For my own part, I would probably most of the states I’ve lived in with “Fair.” If asked to give a numerical value, it would likely have more to do with where I was within the state than anything. Some states are better run than others, I think, but outside of Illinois and Louisiana it’s pretty contentious. Different states have different challenges, as I’ve said. One of the easier markers, for me, on how much I trust my state government is how much the part of the state I live in is a priority. Even within the same state, my perspective in Idaho would probably differ depending on whether I lived in the relatively isolated northern part, Boise, or Mormon Idaho. In Utah, faith in the government might depend a fair amount on one’s religious faith, irrespective of one’s own actual political leanings.
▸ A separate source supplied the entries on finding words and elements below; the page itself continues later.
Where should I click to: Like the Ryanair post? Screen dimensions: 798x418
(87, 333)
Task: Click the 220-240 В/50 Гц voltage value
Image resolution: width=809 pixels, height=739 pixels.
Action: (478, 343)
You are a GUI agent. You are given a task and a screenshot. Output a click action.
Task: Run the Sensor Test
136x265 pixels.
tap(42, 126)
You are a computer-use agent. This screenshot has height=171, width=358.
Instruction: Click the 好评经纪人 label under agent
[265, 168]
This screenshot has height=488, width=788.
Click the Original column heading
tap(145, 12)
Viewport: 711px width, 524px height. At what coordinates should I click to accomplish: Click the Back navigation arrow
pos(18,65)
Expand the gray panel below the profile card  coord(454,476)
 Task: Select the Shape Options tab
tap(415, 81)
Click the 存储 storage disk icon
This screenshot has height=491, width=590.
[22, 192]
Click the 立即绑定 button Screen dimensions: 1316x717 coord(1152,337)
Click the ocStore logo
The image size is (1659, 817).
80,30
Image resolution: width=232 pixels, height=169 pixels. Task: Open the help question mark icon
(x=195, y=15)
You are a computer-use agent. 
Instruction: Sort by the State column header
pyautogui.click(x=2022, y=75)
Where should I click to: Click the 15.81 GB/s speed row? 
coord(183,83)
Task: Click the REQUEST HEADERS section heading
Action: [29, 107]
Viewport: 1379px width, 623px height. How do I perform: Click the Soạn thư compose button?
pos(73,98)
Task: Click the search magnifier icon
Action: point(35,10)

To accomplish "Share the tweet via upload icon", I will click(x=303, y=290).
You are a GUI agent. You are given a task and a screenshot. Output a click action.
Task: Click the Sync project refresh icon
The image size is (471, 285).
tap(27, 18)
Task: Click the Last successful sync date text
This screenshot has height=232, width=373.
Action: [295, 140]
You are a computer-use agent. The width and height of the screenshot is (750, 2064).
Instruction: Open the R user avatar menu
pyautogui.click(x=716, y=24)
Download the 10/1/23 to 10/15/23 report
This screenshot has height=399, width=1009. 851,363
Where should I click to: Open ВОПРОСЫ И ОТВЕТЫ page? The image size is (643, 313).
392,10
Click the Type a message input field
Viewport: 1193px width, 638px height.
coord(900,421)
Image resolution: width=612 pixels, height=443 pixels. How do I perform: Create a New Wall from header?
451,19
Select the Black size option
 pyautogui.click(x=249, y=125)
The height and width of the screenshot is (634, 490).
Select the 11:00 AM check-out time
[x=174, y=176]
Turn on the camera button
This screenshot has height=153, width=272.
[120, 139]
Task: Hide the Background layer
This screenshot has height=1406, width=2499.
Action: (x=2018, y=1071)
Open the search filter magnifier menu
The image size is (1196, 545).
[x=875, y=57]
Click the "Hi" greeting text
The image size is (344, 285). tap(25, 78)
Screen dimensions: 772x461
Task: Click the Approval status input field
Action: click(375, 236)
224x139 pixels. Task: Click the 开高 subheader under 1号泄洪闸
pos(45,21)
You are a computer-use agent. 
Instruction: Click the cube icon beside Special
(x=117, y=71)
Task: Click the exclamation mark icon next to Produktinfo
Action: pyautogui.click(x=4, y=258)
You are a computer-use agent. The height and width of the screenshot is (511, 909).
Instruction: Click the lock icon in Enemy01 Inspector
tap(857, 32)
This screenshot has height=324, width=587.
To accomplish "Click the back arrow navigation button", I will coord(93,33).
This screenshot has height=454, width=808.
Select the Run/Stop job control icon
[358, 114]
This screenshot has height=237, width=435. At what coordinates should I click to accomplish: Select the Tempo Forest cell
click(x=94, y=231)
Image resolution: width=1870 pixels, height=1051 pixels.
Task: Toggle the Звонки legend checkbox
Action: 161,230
One of the things that I find interesting is that the catalog actually seems to be less partisan than one might expect. It’s hard to say for sure since they don’t offer a partisan breakdown, but I would have expected even more of the states to be in the 40-60 range and dependent on whether it’s an opposite-party governor (like Wisconsin) or a governor of the major party (like most states). Instead, there do seem to be more factors at play than my cynicism would have suggested.